Every business leader should pay attention to behavioral economics feasibility, the fusion of psychology and economics seeking to understand how human behavior shapes financial decisions. Traditional economic models assume rational factors, but behavioural economics reveals how emotions and biases systematically sway judgment. These lessons provide invaluable guidance for feasibility studies services evaluating new initiatives.
Feasibility analysis projects consumer demand, competitive dynamics, and adoption rates to determine viability. Rather than relying on theoretical assumptions, behavioral economics moves beyond the “homo economicus” conception of human behavior to data-driven models that mirror real-world decision-making.
In this post, we will highlight three contributions of behavioral economics that can significantly strengthen the accuracy and usefulness of feasibility studies for new products, services, and business opportunities. We will identify specific cognitive biases and emotional factors that must be accounted for, along with practical steps to do so. While adding some complexity, applying behavioral principles allows for more nuanced projections, the surfacing of unseen risks, and ultimately smarter go-no-go decisions.
Correcting for Optimism Bias
One of the most robust findings from behavioral economics is the innate human tendency toward optimism bias. When evaluating plans or predictions, we unconsciously discount risks and challenges while inflating projections of success. This bias affects entrepreneurs and enterprise leaders across all industries and job functions.
Behavioral research quantifies the typical optimism bias in various settings. For example, when forecasting timelines, costs, or adoption rates, studies show projections tend to be skewed high by 10–30%. Effective feasibility studies must account for this bias by deliberately adjusting estimates downward and including conservative scenarios.
Let’s look at a few ways to correct for optimism bias:
- Conduct premortem analysis: Imagine it is one year in the future and the initiative has failed. Identify likely reasons for failure to balance optimistic assumptions.
- Benchmark against competitors: If projecting higher sales or market share gains than incumbents, incorporate historical data justifying projections.
- Model the best, worst, and base-case scenarios: It requires teams to defend both optimistic and pessimistic assumptions.
- Check for planning fallacies: Review past forecasts to compare projections versus actuals.
Accounting for Anchoring Bias
Closely related to optimism bias is the tendency to anchor on initial reference points when making judgments. First impressions, suggestions, and available examples sway our perspective. Anchoring leads us to overestimate certain data points, pulling estimates towards those anchors.
In feasibility testing, anchoring can introduce troubling distortions if not addressed intentionally. For example, if the first business model generates excitement, anchoring may cause teams to downplay subsequent options. Or if benchmarking reveals an impressive competitor, anchoring may skew the competitive analysis.
Steps to counteract anchoring include:
- Actively label potential anchors: When an exciting idea or impressive benchmark emerges, call out anchoring risk.
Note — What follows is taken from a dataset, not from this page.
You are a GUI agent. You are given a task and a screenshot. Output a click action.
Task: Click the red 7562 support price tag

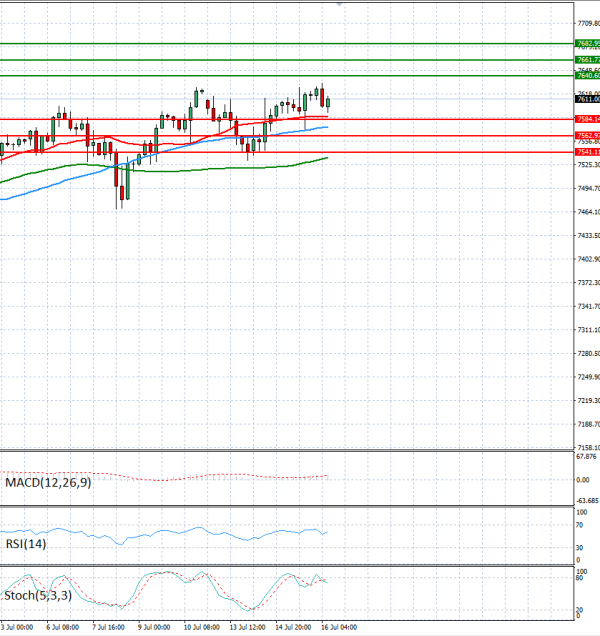pos(587,135)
- Expand reference points: Introduce additional comparables and data to balance anchor influence.
- Ask “what if” questions: Challenge assumptions by considering opposite anchors, like “How would this change if a new disruptive competitor emerged?”
- Conduct blind testing: Remove identifying anchors when getting independent opinions on estimates or scenarios.
Segmenting for emotional drivers
Traditional feasibility testing often relies heavily on firmographic and demographic data for segmentation. Behavioral economics underscores the equal or greater importance of psychographic factors—understanding emotional decision drivers. This allows for more nuanced segmentation.
For example, behavioral research shows loss aversion is a dominant motivation, with people weighing potential losses far more than gains. Segmenting target customers based on emotional risk profiles enables more accurate modeling of likely adoption rates. Expect risk-avoidant segments to be more sensitive to downside concerns.
Social influence is another key factor. Customers prone to trends or heavily swayed by peer reviews will demonstrate different purchase behaviours than pragmatic evaluators. Social-proof tendencies should inform adoption projections.
Additional psychographic factors to consider:
- Change aversion vs. novelty-seeking
- Self-image and identity motivations
- Variations in future time perspective (short-term vs. long-term focus)
In summary, traditional feasibility studies have blind spots. They often rely on assumed rationality rather than human psychology. Behavioral economics provides tools to correct optimism and anchoring biases, as well as emotional and social decision drivers.
While incorporating behavioral principles creates some added complexity, the payoff is well worth the effort. More accurate models mean better evaluation of risks, returns, and readiness for go-or-no-go decisions.
In your next feasibility study, be sure to apply lessons from behavioral economics. The factors in this article are just a subset of the valuable insights this evolving field provides. Don’t leave behavioral economics out of your feasibility study analysis toolkit. Let it strengthen your evaluation and reveal smarter pathways forward.